Alors arrivait le publicitaire, bienfaiteur de l’humanité. Le publicitaire s’était dit : et si corrélation secrète il y avait ? Si réussir son couple, c’était d’abord réussir son café ? C’était un peu l’oeuf et la poule : le publicitaire ne savait pas qui avait commencé, mais il sentait qu’il y avait un lien entre un café non réduit aux acquets et une vie de couple à l’arôme subtil.

Elle était dodue. Nue, en culotte à dentelles multicolores. La bague au doigt. Une bretelle de soutien-gorge laissait deviner une poitrine généreuse. Des cheveux châtain lissés, des mèches d’un blond douteux. Des ongles manucurés rose pâle. (Rassure-toi, lecteur de 2043 ! Elles n’étaient pas toutes aussi moches à l’époque). Lui arborait un t-shirt blanc ; on devinait un caleçon gris. Mais l’alliance ? Pas d’alliance. Car au début du vingtième siècle, lecteur de 2043, souvent les hommes mariés cachaient leur main gauche sous leur bras, pour que le doute soit permis. Les draps étaient blancs. Ils mangeaint à plat ventre. De deux choses l’une : soit ils avaient tourné de 180° et mis leurs gros pieds sales sur leurs oreillers, soit ils dormaient dans un lit adossé dans le vide, chose rare - puisqu’au début du siècle, époque arriérée s’il en est, le livre en papier existait encore : alors les hommes avaient besoin de soutenir leur dos contre une paroi pour porter ces gros objets aux pages lourdes et tranchantes.

Les questions fatidiques étant : qui s’était levé pour préparer le petit-déjeuner ? Qui disait à l’autre « délicieux, ton café ? »

PREMIERE VERSION : Elle se levait, nue. Elle apportait du raisin, une pomme et un kiwi parce qu’on lui disait de manger cinq fruits et légumes par jour, mais c’est vers la tartine généreusement recouverte de beurre et de confiture à l’abricot qu’elle tendait la main. Les cinq fruits et légumes par jour, elle se contentait de les regarder. Elle n’avait jamais mangé un kiwi de sa vie : la preuve, elle découpait le fruit dans la longueur, une pure aberration. Elle se trouvait trop grosse. Il la trouvait bonne vivante. Il aimait qu’elle mette deux sucres dans son café dégueulasse. Elle n’avait pas confiance en elle. « Parole de femme ! » Quand elle prenait la parole, c’était pour dire des âneries d’un air hyper sûr d’elle : « Franchement, avec le nouveau Filtre Doseur de Melitta, tout le monde sait doser le café... Même ceux qui ne savent pas ! » Il en était réduit à acheter une cafetière Melitta pour avoir des conversations dans sa vie de couple.

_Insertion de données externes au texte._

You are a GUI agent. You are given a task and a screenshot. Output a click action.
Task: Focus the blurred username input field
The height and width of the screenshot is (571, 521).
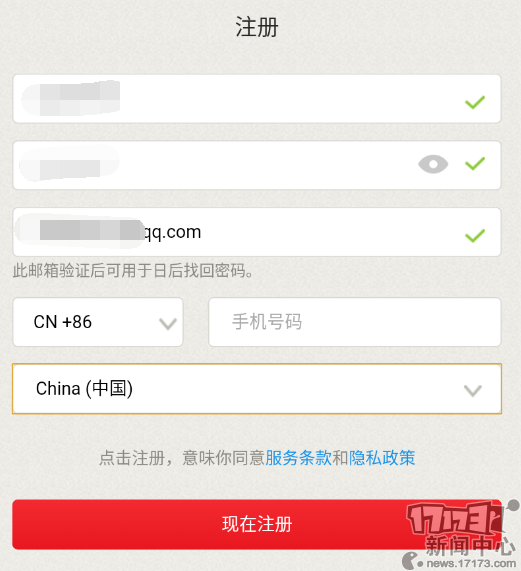(257, 99)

DEUXIEME VERSION : Elle avait placé la marque-repère sur 4 tasses. Un lendemain de partouze, ça ouvrait l’appétit : une viennoiserie par personne. Il avait fallu dormir tête-bêche dans le lit. Le photographe avait intelligement cadré la scène, pour que le public-cible, conservateur en diable, ne soit pas choqué.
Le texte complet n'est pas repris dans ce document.